If it is not in WriteBack mode, it means (most likely) that the BBU has failed for some reason and the default is to switch back to WriteThrough as it is safer. You can check the BBU status with:
megacli -AdpBbuCmd -GetBbuStatus -a0 | grep -e '^isSOHGood' -e '^Charger Status' -e '^Remaining Capacity' -e 'Charging'
If you are in an emergency, you can always force WriteBack, but this can lead to data loss if there is a power failure, so use it carefully
megacli -LDSetProp -ForcedWB -Immediate -Lall -aAll
Data loss
Cloning a slave
The best (and fastest) way to repair a slave (or a master) is to clone from another slave. Either stop a slave (after depooling it) and just send the files away or use xtrabackup to clone it. The rest of the techniques assume that the data loss is fleet-wide (a logical/application/DBA error, rather than a physical problem).
Delayed slave
There are 2 delayed slaves with the main production data, 1 day behind: dbstore1001 and dbstore2001. If a data loss is detected within less than 24 hours, it is important to stop those slaves so they do not execute the offending queries. It is not easy to stop them, as they are programmed to be always 1 day behind. To stop replication on those, disable the events scheduling:
SET GLOBAL event_scheduler = 0;
Then STOP ALL SLAVES;
or STOP SLAVE 's1';
, to stop only connection s1 (enwiki replication), for example.
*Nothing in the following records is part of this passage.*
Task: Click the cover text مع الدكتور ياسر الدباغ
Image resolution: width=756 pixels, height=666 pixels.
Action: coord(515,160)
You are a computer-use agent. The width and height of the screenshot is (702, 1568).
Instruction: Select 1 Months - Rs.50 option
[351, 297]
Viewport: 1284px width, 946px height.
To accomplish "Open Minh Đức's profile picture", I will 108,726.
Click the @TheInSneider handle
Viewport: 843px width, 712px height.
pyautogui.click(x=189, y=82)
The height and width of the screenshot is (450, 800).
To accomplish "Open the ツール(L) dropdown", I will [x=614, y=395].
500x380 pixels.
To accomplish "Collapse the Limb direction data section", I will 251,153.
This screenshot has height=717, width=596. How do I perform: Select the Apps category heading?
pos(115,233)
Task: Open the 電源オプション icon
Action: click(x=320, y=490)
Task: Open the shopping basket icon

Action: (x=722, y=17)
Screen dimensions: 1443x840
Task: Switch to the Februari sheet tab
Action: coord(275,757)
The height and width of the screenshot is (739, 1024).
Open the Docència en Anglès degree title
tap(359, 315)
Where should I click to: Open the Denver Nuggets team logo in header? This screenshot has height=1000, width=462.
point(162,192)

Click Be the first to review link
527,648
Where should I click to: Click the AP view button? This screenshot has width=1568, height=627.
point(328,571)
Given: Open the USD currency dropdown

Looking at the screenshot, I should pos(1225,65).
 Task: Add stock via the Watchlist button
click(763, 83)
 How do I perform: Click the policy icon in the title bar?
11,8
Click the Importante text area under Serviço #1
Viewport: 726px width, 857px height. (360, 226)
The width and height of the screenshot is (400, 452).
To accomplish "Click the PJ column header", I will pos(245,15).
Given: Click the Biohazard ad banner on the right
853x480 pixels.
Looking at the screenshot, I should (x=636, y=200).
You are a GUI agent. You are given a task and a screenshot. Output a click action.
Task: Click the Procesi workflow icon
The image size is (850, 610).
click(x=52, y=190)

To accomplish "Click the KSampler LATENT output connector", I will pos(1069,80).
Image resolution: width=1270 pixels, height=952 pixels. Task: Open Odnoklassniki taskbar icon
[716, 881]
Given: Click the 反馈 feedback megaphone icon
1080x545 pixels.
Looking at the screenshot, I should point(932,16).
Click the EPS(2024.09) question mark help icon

Then you can use `mysqldump` to import and export certain rows or tables:
mysqldump -h dbstore1001.eqiad.wmnet --single-transaction testwiki revision --where rev_id "BETWEEN 1 and 1000" | mysql -h db1002.eqiad.wmnet testwiki
Then you can roll forward changes, if necessary, starting from the current slave position, using mysqlbinlog, filtering by db or table:
mysqlbinlog --start-position=<relay log position> --stop-position/--stop-datetime=<stopping relay coordinate or date time> <relay logs> > events.sql && (check the events are ok) && mysql -h <host> <db> < events.sql
or just START SLAVE UNTIL;
Please note that tables in dbstores are most of the time in TokuDB format (they are being converted to InnoDB so a binary copy is also possible). Make sure to use InnoDB on production, if table has to be recreated.
Backups
There are weekly logical backups in /srv/backups/latest on es2001 (for 2 weeks) and in bacula (for 30 days, aiming for 90 with a future expansion). They are very slow to recover (it can take 7-10 hours to recover a full shard), so think twice before recovering fully from them- use instead a binary backup or use them for partial recoveries. See MariaDB/Backups for more details on how they are created and how to recover them.